State the number of lines in the following data that include the word "width", with no other text.
----- Data records -----
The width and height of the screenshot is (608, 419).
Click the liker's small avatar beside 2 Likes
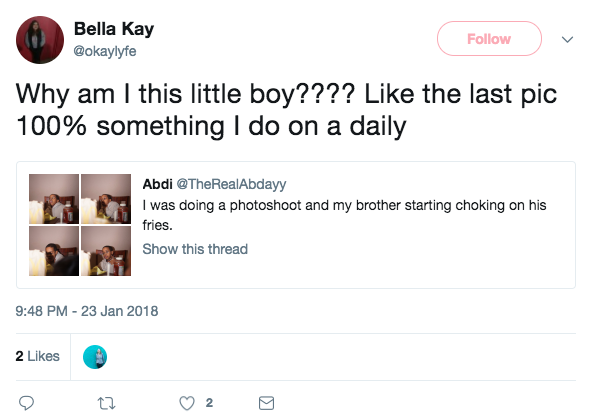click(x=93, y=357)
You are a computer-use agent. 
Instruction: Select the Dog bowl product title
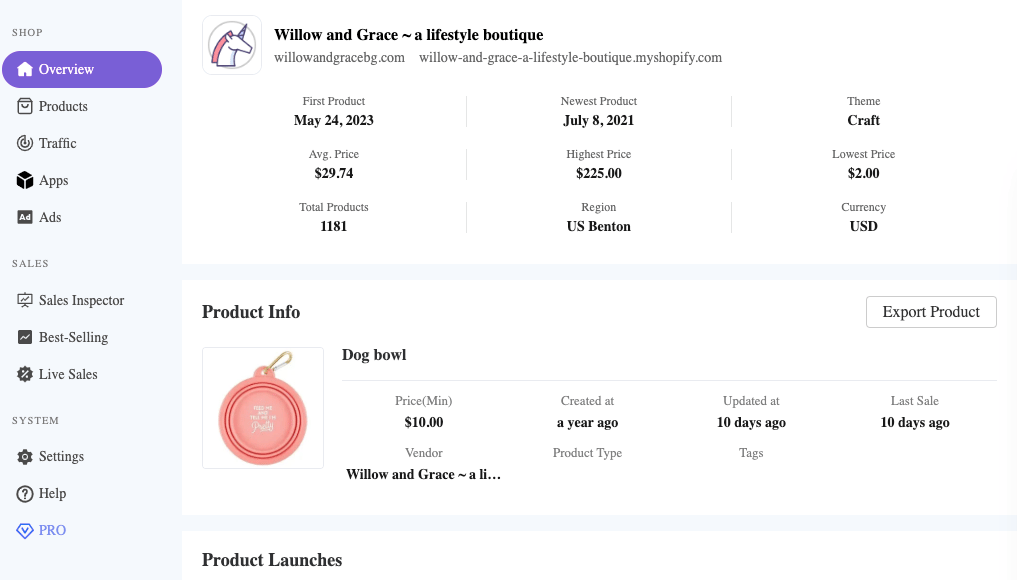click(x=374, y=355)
-----
----- Data records -----
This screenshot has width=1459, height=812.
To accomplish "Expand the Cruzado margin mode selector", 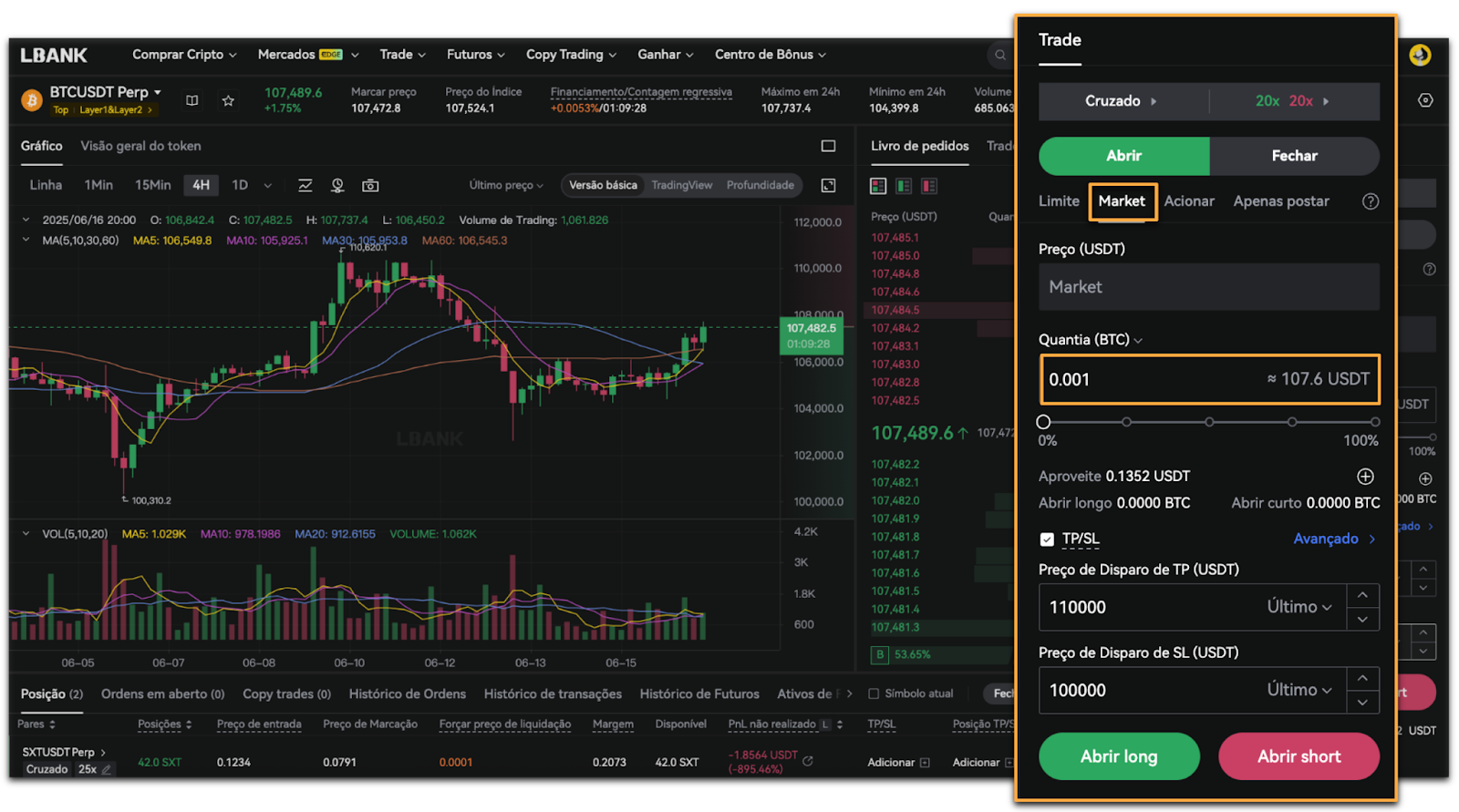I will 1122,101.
-----
» Completed task:
2